In her response to this criticism in April 2016, Bouattia rejected the accusation that she had a problem with Jewish societies on-campus. Daniel Clements, then president of Birmingham J-Soc, found her comments "completely unsatisfactory".

Bouattia said her comments had been misrepresented and "that for me to take issue with Zionist politics is not me taking issue with being Jewish." An October 2016 report by the House of Commons Home Affairs Select Committee, described her comments as "outright racism" and said that she was not taking issues of antisemitism on university campuses seriously enough.

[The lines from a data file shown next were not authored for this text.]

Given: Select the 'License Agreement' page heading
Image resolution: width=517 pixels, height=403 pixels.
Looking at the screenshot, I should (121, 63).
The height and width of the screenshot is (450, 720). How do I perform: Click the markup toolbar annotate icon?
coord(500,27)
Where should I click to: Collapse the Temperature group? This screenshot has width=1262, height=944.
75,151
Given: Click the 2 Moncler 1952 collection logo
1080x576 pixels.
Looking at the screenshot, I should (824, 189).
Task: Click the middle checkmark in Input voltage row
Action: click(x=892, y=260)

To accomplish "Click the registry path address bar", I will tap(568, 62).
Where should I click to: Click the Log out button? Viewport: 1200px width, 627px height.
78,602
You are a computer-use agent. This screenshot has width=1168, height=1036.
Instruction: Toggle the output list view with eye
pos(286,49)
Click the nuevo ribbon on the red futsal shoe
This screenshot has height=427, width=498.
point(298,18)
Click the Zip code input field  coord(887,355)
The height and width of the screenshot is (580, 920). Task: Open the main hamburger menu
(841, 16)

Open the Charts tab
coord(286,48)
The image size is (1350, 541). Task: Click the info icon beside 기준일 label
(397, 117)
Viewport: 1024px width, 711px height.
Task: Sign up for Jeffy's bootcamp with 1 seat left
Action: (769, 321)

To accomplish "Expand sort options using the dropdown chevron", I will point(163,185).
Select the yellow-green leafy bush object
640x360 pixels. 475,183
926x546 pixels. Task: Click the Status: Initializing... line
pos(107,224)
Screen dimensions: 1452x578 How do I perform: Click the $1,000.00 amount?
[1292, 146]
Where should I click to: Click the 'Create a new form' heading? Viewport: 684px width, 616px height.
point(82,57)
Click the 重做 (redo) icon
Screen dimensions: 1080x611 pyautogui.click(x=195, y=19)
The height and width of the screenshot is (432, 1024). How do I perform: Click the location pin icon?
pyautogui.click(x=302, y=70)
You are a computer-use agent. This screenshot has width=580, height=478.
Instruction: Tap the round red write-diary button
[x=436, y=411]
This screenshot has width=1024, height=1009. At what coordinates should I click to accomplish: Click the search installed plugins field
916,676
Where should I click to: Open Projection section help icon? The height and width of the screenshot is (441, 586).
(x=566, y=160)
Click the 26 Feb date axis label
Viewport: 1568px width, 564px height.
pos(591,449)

A letter published in The Independent with signatories including Professor Norman Finkelstein and Professor Moshé Machover, supported Bouattia's record of fighting racism and antisemitism.

In an opinion piece for The Jewish Chronicle, Maajid Nawaz quoted from a speech by Bouattia at a conference on "Gaza and the Palestinian Revolution" in 2014, in which she said: "With mainstream Zionist-led media outlets... resistance is presented as an act of terrorism". Any peace talks, in her opinion, are a "strengthening of the colonial project". Bouattia attracted criticism for appearing to suggest that non-violent resistance to Israeli occupation is a limited option.

In January 2017, an Al Jazeera investigation found that the Union of Jewish Students (UJS) had received money from the Israeli embassy, had attempted to influence the NUS presidency election, and had worked to remove Bouattia once she was elected.

The following month, an internal NUS inquiry concluded that Bouattia had made an antisemitic statement, although four other such claims were rejected. As she had expressed regret, the investigator said that Bouattia should not face any action so long as she apologised.

===Students' union disaffiliations===
In response to her election, students at Durham, Loughborough, Hull, Aberystwyth, Oxford, Cambridge, Manchester, Essex, York, King's College London, Nottingham, Leicester, Queen Mary University of London and Reading University began campaigning to disaffiliate from the NUS.

On 9 May 2016 the University of Lincoln disaffiliated from the NUS. Within the same week, Newcastle University followed. Hull University disaffiliated on 24 May 2016, followed by Loughborough University on 7 June. Queen Mary, Nottingham, Oxford, Surrey, Exeter, Warwick, Cambridge and Durham universities voted to remain affiliated to the NUS.

===Defeat in 2017 NUS election===
On 13 March 2017, Bouattia announced that she was running for a second term as NUS President. The NUS Vice-president for further education Shakira Martin ran against her, as well as Durham student Tom Harwood, who stood on a conservative platform and lampooned the NUS and Bouattia's "irrelevant grandstanding" in his somewhat satirical campaign literature. Martin defeated Bouattia, winning 56% of the vote in the election at the national conference in Brighton the following month. She gained 402 of the 721 votes cast by delegates, while Bouattia received 272 and Harwood 35.